Copy each entry exactly, leaving nothing out.

----

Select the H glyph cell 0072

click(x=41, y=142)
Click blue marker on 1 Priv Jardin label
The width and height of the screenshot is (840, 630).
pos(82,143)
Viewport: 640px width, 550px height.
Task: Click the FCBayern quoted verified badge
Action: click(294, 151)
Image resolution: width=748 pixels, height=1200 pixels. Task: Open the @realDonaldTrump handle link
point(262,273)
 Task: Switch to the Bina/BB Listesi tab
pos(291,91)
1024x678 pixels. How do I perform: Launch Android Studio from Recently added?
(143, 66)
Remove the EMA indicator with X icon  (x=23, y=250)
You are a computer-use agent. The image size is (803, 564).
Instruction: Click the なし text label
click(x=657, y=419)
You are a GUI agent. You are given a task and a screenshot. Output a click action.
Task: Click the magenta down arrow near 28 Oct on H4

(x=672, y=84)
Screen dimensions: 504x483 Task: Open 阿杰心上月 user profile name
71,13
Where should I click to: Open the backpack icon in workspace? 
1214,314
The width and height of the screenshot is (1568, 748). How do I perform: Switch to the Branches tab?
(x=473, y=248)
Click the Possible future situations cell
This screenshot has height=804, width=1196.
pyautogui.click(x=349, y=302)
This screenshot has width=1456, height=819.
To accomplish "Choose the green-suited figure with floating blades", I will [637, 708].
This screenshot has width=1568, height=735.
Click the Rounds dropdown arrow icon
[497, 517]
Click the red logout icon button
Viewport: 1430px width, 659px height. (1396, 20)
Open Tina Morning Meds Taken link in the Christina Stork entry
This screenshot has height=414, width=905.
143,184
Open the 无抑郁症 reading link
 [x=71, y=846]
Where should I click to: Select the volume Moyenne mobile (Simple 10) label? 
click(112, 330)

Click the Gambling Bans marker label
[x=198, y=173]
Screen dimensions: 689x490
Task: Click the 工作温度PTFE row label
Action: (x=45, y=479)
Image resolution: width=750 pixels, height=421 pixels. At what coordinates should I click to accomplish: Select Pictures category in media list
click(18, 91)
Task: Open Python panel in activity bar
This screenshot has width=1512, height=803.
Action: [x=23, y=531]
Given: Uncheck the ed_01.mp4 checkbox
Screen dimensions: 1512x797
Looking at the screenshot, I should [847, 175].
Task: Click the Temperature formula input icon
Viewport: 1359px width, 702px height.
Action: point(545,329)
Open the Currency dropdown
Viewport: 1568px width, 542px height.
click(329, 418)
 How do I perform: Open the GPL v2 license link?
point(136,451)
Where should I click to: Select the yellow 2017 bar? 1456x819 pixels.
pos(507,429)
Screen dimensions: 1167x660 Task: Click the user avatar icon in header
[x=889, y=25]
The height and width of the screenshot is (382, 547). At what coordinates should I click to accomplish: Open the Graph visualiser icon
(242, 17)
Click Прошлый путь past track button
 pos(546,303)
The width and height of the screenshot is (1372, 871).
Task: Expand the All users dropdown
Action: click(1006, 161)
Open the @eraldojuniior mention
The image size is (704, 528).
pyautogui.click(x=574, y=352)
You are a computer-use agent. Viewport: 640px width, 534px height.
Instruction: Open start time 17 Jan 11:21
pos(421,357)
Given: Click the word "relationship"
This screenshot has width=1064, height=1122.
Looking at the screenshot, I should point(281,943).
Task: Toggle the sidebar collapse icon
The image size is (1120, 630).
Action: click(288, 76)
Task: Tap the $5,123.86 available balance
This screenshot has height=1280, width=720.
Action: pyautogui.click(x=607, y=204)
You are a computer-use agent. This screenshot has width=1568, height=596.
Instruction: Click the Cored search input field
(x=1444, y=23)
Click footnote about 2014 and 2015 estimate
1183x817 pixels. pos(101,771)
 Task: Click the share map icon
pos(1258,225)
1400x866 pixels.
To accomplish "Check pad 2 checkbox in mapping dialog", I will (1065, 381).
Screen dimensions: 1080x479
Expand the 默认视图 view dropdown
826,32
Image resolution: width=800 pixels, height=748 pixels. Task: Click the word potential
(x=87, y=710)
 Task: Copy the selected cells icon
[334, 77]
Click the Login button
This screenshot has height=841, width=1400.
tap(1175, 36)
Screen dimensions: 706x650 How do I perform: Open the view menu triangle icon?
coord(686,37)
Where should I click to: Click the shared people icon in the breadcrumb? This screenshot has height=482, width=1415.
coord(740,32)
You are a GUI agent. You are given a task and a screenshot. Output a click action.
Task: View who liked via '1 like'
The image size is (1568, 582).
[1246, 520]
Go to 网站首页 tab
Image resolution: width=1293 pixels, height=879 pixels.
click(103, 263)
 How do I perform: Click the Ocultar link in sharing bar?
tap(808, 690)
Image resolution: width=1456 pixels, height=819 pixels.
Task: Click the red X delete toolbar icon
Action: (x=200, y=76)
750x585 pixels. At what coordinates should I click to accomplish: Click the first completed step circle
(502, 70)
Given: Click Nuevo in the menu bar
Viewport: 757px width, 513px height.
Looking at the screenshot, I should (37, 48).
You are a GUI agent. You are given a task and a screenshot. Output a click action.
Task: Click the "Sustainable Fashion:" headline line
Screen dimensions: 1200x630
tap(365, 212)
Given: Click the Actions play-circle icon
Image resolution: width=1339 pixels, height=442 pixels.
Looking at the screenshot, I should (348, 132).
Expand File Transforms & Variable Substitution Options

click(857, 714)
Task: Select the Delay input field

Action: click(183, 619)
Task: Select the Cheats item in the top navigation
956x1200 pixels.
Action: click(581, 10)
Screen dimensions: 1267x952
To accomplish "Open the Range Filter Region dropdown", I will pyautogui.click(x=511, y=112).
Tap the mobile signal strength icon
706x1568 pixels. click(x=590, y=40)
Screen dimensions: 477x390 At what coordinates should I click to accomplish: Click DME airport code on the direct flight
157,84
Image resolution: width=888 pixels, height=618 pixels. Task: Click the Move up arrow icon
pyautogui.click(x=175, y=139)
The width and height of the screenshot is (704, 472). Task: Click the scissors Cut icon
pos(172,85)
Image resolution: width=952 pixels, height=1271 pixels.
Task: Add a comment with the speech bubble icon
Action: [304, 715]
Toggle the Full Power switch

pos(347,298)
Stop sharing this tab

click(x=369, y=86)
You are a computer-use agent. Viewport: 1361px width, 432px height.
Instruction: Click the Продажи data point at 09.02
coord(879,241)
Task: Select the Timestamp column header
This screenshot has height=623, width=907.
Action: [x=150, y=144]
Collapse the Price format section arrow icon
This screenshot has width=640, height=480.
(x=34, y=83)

----

### The answer:
Select the H glyph cell 0072

click(x=41, y=142)
Click blue marker on 1 Priv Jardin label
The width and height of the screenshot is (840, 630).
pos(82,143)
Viewport: 640px width, 550px height.
Task: Click the FCBayern quoted verified badge
Action: click(294, 151)
Image resolution: width=748 pixels, height=1200 pixels. Task: Open the @realDonaldTrump handle link
point(262,273)
 Task: Switch to the Bina/BB Listesi tab
pos(291,91)
1024x678 pixels. How do I perform: Launch Android Studio from Recently added?
(143, 66)
Remove the EMA indicator with X icon  (x=23, y=250)
You are a computer-use agent. The image size is (803, 564).
Instruction: Click the なし text label
click(x=657, y=419)
You are a GUI agent. You are given a task and a screenshot. Output a click action.
Task: Click the magenta down arrow near 28 Oct on H4

(x=672, y=84)
Screen dimensions: 504x483 Task: Open 阿杰心上月 user profile name
71,13
Where should I click to: Open the backpack icon in workspace? 
1214,314
The width and height of the screenshot is (1568, 748). How do I perform: Switch to the Branches tab?
(x=473, y=248)
Click the Possible future situations cell
This screenshot has height=804, width=1196.
pyautogui.click(x=349, y=302)
This screenshot has width=1456, height=819.
To accomplish "Choose the green-suited figure with floating blades", I will [637, 708].
This screenshot has width=1568, height=735.
Click the Rounds dropdown arrow icon
[497, 517]
Click the red logout icon button
Viewport: 1430px width, 659px height. (1396, 20)
Open Tina Morning Meds Taken link in the Christina Stork entry
This screenshot has height=414, width=905.
143,184
Open the 无抑郁症 reading link
 [x=71, y=846]
Where should I click to: Select the volume Moyenne mobile (Simple 10) label? 
click(112, 330)

Click the Gambling Bans marker label
[x=198, y=173]
Screen dimensions: 689x490
Task: Click the 工作温度PTFE row label
Action: (x=45, y=479)
Image resolution: width=750 pixels, height=421 pixels. At what coordinates should I click to accomplish: Select Pictures category in media list
click(18, 91)
Task: Open Python panel in activity bar
This screenshot has width=1512, height=803.
Action: [x=23, y=531]
Given: Uncheck the ed_01.mp4 checkbox
Screen dimensions: 1512x797
Looking at the screenshot, I should [847, 175].
Task: Click the Temperature formula input icon
Viewport: 1359px width, 702px height.
Action: point(545,329)
Open the Currency dropdown
Viewport: 1568px width, 542px height.
click(329, 418)
 How do I perform: Open the GPL v2 license link?
point(136,451)
Where should I click to: Select the yellow 2017 bar? 1456x819 pixels.
pos(507,429)
Screen dimensions: 1167x660 Task: Click the user avatar icon in header
[x=889, y=25]
The height and width of the screenshot is (382, 547). At what coordinates should I click to accomplish: Open the Graph visualiser icon
(242, 17)
Click Прошлый путь past track button
 pos(546,303)
The width and height of the screenshot is (1372, 871).
Task: Expand the All users dropdown
Action: click(1006, 161)
Open the @eraldojuniior mention
The image size is (704, 528).
pyautogui.click(x=574, y=352)
You are a computer-use agent. Viewport: 640px width, 534px height.
Instruction: Open start time 17 Jan 11:21
pos(421,357)
Given: Click the word "relationship"
This screenshot has width=1064, height=1122.
Looking at the screenshot, I should point(281,943).
Task: Toggle the sidebar collapse icon
The image size is (1120, 630).
Action: click(288, 76)
Task: Tap the $5,123.86 available balance
This screenshot has height=1280, width=720.
Action: pyautogui.click(x=607, y=204)
You are a computer-use agent. This screenshot has width=1568, height=596.
Instruction: Click the Cored search input field
(x=1444, y=23)
Click footnote about 2014 and 2015 estimate
1183x817 pixels. pos(101,771)
 Task: Click the share map icon
pos(1258,225)
1400x866 pixels.
To accomplish "Check pad 2 checkbox in mapping dialog", I will (1065, 381).
Screen dimensions: 1080x479
Expand the 默认视图 view dropdown
826,32
Image resolution: width=800 pixels, height=748 pixels. Task: Click the word potential
(x=87, y=710)
 Task: Copy the selected cells icon
[334, 77]
Click the Login button
This screenshot has height=841, width=1400.
tap(1175, 36)
Screen dimensions: 706x650 How do I perform: Open the view menu triangle icon?
coord(686,37)
Where should I click to: Click the shared people icon in the breadcrumb? This screenshot has height=482, width=1415.
coord(740,32)
You are a GUI agent. You are given a task and a screenshot. Output a click action.
Task: View who liked via '1 like'
The image size is (1568, 582).
[1246, 520]
Go to 网站首页 tab
Image resolution: width=1293 pixels, height=879 pixels.
click(103, 263)
 How do I perform: Click the Ocultar link in sharing bar?
tap(808, 690)
Image resolution: width=1456 pixels, height=819 pixels.
Task: Click the red X delete toolbar icon
Action: (x=200, y=76)
750x585 pixels. At what coordinates should I click to accomplish: Click the first completed step circle
(502, 70)
Given: Click Nuevo in the menu bar
Viewport: 757px width, 513px height.
Looking at the screenshot, I should (37, 48).
You are a GUI agent. You are given a task and a screenshot. Output a click action.
Task: Click the "Sustainable Fashion:" headline line
Screen dimensions: 1200x630
tap(365, 212)
Given: Click the Actions play-circle icon
Image resolution: width=1339 pixels, height=442 pixels.
Looking at the screenshot, I should (348, 132).
Expand File Transforms & Variable Substitution Options

click(857, 714)
Task: Select the Delay input field

Action: click(183, 619)
Task: Select the Cheats item in the top navigation
956x1200 pixels.
Action: click(581, 10)
Screen dimensions: 1267x952
To accomplish "Open the Range Filter Region dropdown", I will pyautogui.click(x=511, y=112).
Tap the mobile signal strength icon
706x1568 pixels. click(x=590, y=40)
Screen dimensions: 477x390 At what coordinates should I click to accomplish: Click DME airport code on the direct flight
157,84
Image resolution: width=888 pixels, height=618 pixels. Task: Click the Move up arrow icon
pyautogui.click(x=175, y=139)
The width and height of the screenshot is (704, 472). Task: Click the scissors Cut icon
pos(172,85)
Image resolution: width=952 pixels, height=1271 pixels.
Task: Add a comment with the speech bubble icon
Action: [304, 715]
Toggle the Full Power switch

pos(347,298)
Stop sharing this tab

click(x=369, y=86)
You are a computer-use agent. Viewport: 1361px width, 432px height.
Instruction: Click the Продажи data point at 09.02
coord(879,241)
Task: Select the Timestamp column header
This screenshot has height=623, width=907.
Action: [x=150, y=144]
Collapse the Price format section arrow icon
This screenshot has width=640, height=480.
(x=34, y=83)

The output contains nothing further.